European Energy Use Expected to Fall


European Energy Use Expected to Fall
Aerial view of Dutch agricultural landscape with large wind turbines along the coast. © Kruwt /

Energy demand in the European Union is forecast to decline by as much as 30% by 2050, while consumption in Africa and the Middle East is projected to increase by up to 142% and up to 40%, respectively, according to a study released Monday by BP.

Released Monday, this year’s BP Energy Outlook covers three scenario of how the world’s energy use will evolve: one assuming a rapid transition to policies that reduce carbon emissions from energy use by around 70% by 2050; a more rapid transition that BP refers to as net zero, in which shifts in societal practices reinforce policy changes to reduce carbon emissions by 95% by 2050; and business-as-usual scenario in which assumes government policies and societal practices continue evolving as they have in recent years.

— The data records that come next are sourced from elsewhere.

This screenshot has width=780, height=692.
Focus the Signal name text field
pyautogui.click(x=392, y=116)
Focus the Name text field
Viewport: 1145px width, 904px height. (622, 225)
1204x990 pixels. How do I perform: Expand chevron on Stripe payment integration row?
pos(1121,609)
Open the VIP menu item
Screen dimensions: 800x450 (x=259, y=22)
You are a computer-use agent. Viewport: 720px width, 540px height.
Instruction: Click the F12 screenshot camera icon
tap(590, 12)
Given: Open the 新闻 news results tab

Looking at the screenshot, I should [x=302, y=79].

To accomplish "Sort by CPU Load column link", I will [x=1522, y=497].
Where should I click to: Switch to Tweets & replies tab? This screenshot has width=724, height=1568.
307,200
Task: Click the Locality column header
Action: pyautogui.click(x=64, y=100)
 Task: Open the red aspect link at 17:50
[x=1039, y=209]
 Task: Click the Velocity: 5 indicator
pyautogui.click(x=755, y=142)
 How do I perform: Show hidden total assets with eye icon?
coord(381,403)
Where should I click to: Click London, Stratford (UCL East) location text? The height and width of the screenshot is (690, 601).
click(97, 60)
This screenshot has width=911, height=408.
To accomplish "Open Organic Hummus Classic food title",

The EU’s energy demand is expected to decrease by a compound annual rate of 0.8 %  to 2050 under the business-as-usual scenario. Under the rapid and net zero scenarios, demand is forecast to decline by slightly more, 1.1% over that time.

“Primary energy consumption in the EU declines steeply in all three scenarios, primarily reflecting ambitious efficiency mandates in buildings and industry,” BP stated.

Under the business-as-usual scenario, the company calculated that the region’s energy mix will still evolve, with oil and coal dropping from a combined 51% in 2018 to 26% in 2015. That would be down to 11% in the rapid scenario and 5% in the net zero scenario, with coal no longer playing a role.

Natural gas’s share of the EU’s energy demand is expected to edge down from 24% to 23% in 2050 under business-as-usual. However, under rapid, it would drop to 14%, and it would fall to 7% under net zero.

Renewables are expected to dramatically increase their share of EU energy demand, from 10% in 2018 to 39% in 2050 under business-as-usual. The change would be more drastic under rapid, reaching 58%, and net zero, hitting 63%. The growth in renewables is principally underpinned by growth in wind power and by solar power, the company said.  Under rapid and net zero, solar power also experiences rapid growth out to 2050.


In Africa, the study projects that energy consumption will grow at a compound annual rate of 2.8% out to 2050 under business-as-usual. This would make energy demand 107% to 142% higher in 2050, depending on the scenario, “primarily reflecting increase in prosperity as measured by [gross domestic product] per head and population.”

Oil’s share of consumption is projected to decline from 42% in 2018 to 28% in 2050 under business as usual. The 2050 share is lower under net zero, at 15%, and rapid, at 17%.

Natural gas’s share is expected to experience no change from its 2018 level of 28%, remaining at that percentage in 2050 under both business-as-usual and rapid. Under the net zero scenario, its share would decline to 15%.

Renewables are projected to show dramatic growth from a tiny 2% share in 2018. That would be up to 22% under business-as-usual, 41% under rapid and 61% under net zero. Wind and solar would drive renewables, from almost zero in 2018.

Coal’s share is expected to decrease from 22% in 2018 to 13% in 2050 under business-as-usual. It would dwindle much further under the rapid and net zero scenarios, at 2% and 1%, respectively, in 2050.

Middle East

BP projects that energy consumption in the Middle East will grow at a compound annual rate of 1.1% from 2018 to 2040 under business-as-usual. Under the rapid scenario, it would grow by only a 0.2% compound annual rate, while it would decline by a 0.6% rate under net zero.

The region’s share of global energy demand would grow from 6.6% in 2018 to 7.3% in 2050 under the business-as-usual scenario. It would slip to 6.5% under the rapid scenario and to 5% under net zero.

The contribution of renewables is expected to rise from 2% in 2018 to about 7% under business-as-usual in 2050. The rapid and net zero projections for 2050 are higher, at 9% and 11%, respectively. Under the net zero scenario, solar represents more than half of renewables, ahead of wind.

Oil’s share of the region’s energy consumption will fall from 42% to 28% in 2050 under business-as-usual and rapid scenarios. The projected decline over that period is much deeper under net zero, falling to 15%.

Coal is projected to fall from a 22% share in 2018 to 13% under business-as-usual. The rapid and net zero scenarios call for a deeper decline, to 2% and 1%, respectively.

Natural gas is expected to remain stable in the Middle East to 2050, sliding from 53% of energy consumption in 2018 to 50% in 2050 under business-as-usual. The rapid and net zero scenarios forecast much steeper decreases out to 2050, to 38% and 20%, respectively.

The 2019 BP Energy Outlook documents may be downloaded from the BP website.